§ What to produce: In the data below, one line contains "The image size is (348, 348)." and a later one contains "Given: Click the". Print both, with every line between them, exactly and alone.

[Start of Attachment]

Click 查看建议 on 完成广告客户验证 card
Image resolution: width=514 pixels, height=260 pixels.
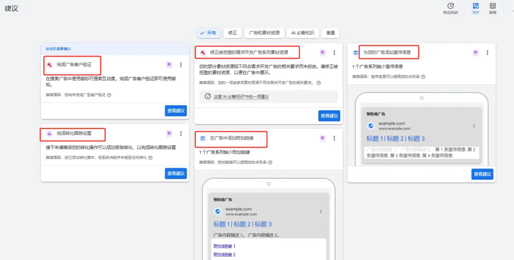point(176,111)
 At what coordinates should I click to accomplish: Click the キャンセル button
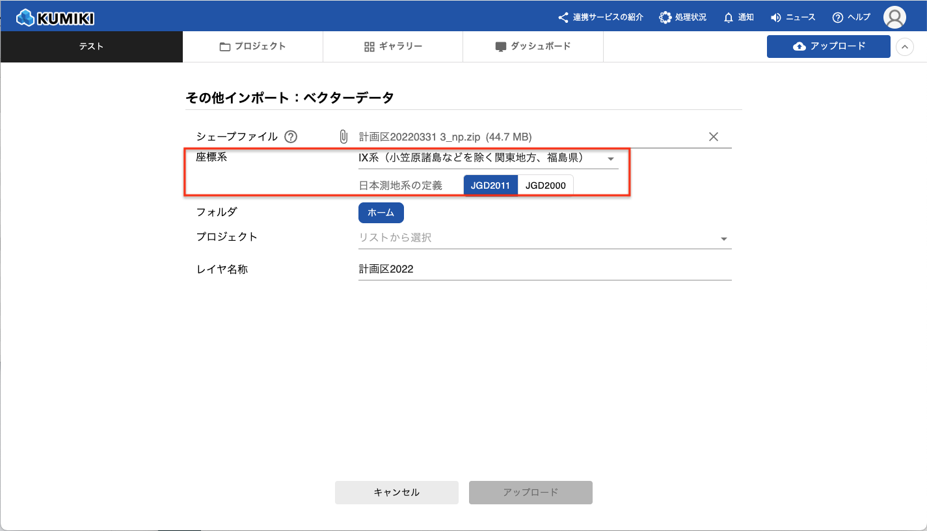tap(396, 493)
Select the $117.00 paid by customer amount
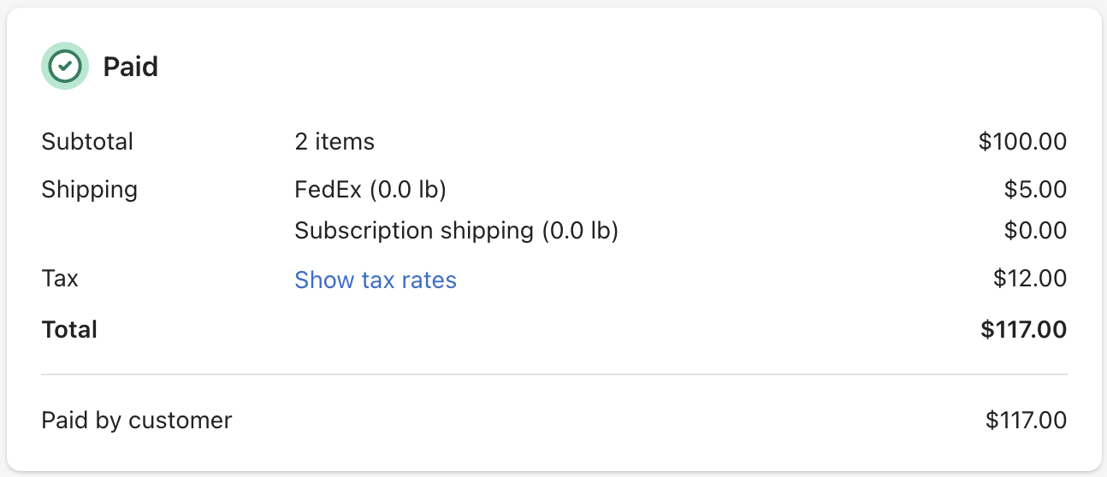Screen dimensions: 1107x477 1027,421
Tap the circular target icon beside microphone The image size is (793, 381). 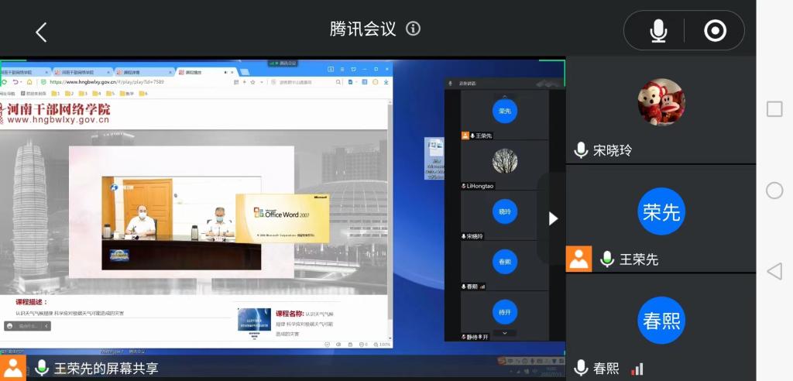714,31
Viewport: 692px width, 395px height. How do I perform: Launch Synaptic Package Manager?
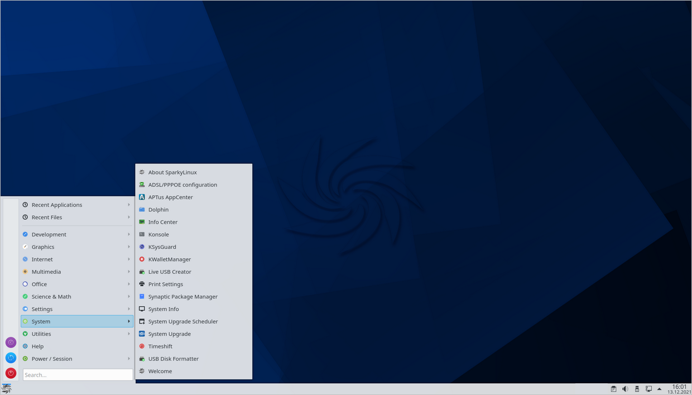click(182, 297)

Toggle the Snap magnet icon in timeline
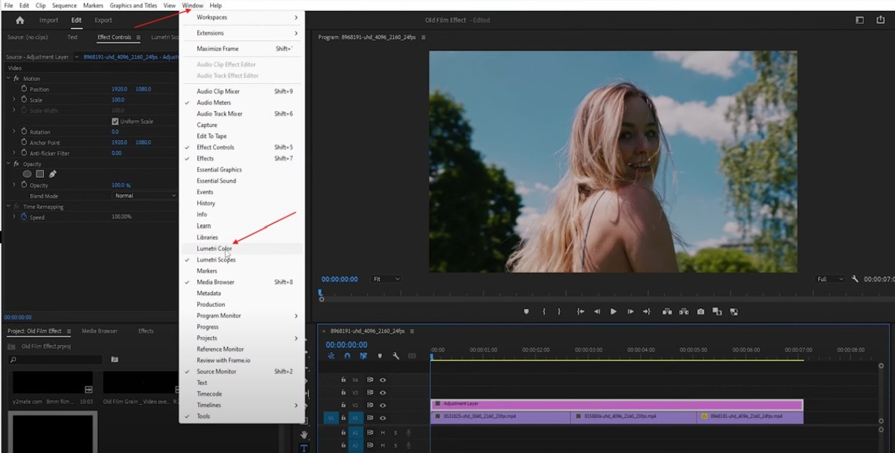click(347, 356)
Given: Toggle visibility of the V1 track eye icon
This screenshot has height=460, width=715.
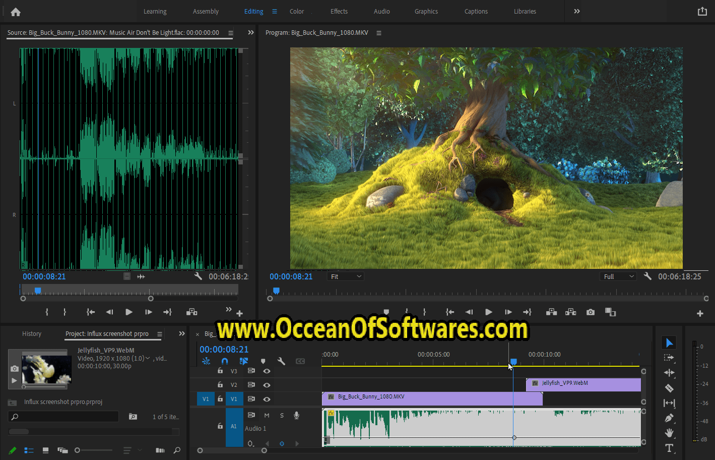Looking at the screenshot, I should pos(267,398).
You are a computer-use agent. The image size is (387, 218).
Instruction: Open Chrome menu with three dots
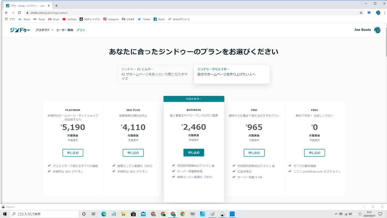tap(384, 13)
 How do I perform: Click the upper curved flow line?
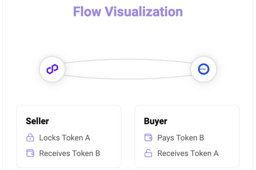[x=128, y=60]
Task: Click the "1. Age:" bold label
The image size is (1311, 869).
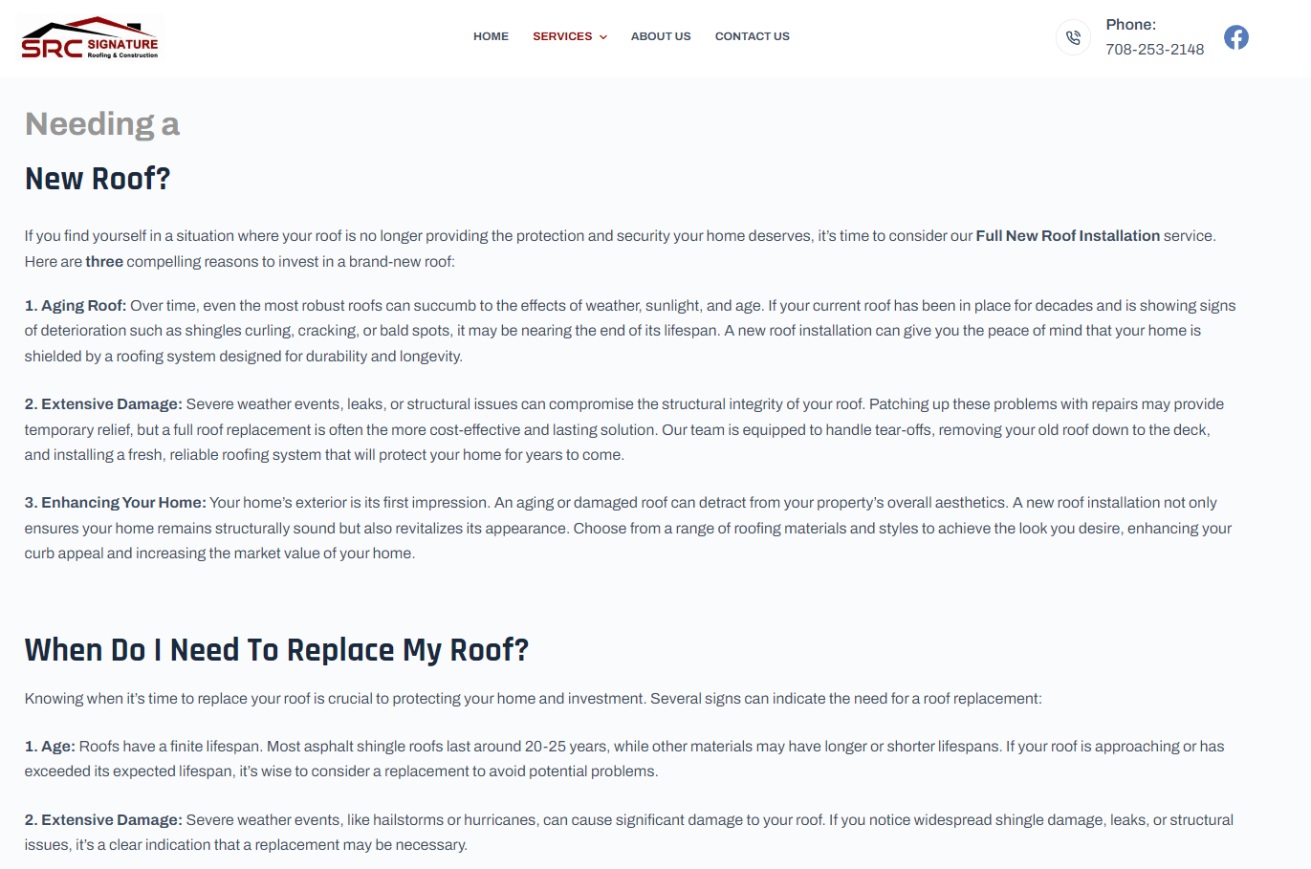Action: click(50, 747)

[End of Attachment]
[Start of Attachment]

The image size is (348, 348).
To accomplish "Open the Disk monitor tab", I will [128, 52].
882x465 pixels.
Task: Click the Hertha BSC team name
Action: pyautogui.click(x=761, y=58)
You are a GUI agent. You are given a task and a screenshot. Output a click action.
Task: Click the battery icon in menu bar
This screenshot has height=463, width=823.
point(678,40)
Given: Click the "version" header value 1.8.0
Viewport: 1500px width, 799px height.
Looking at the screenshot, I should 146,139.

[End of Attachment]

§ Result:
The image size is (348, 348).
To accomplish "Open the Disk monitor tab", I will [128, 52].
882x465 pixels.
Task: Click the Hertha BSC team name
Action: pyautogui.click(x=761, y=58)
You are a GUI agent. You are given a task and a screenshot. Output a click action.
Task: Click the battery icon in menu bar
This screenshot has height=463, width=823.
point(678,40)
Given: Click the "version" header value 1.8.0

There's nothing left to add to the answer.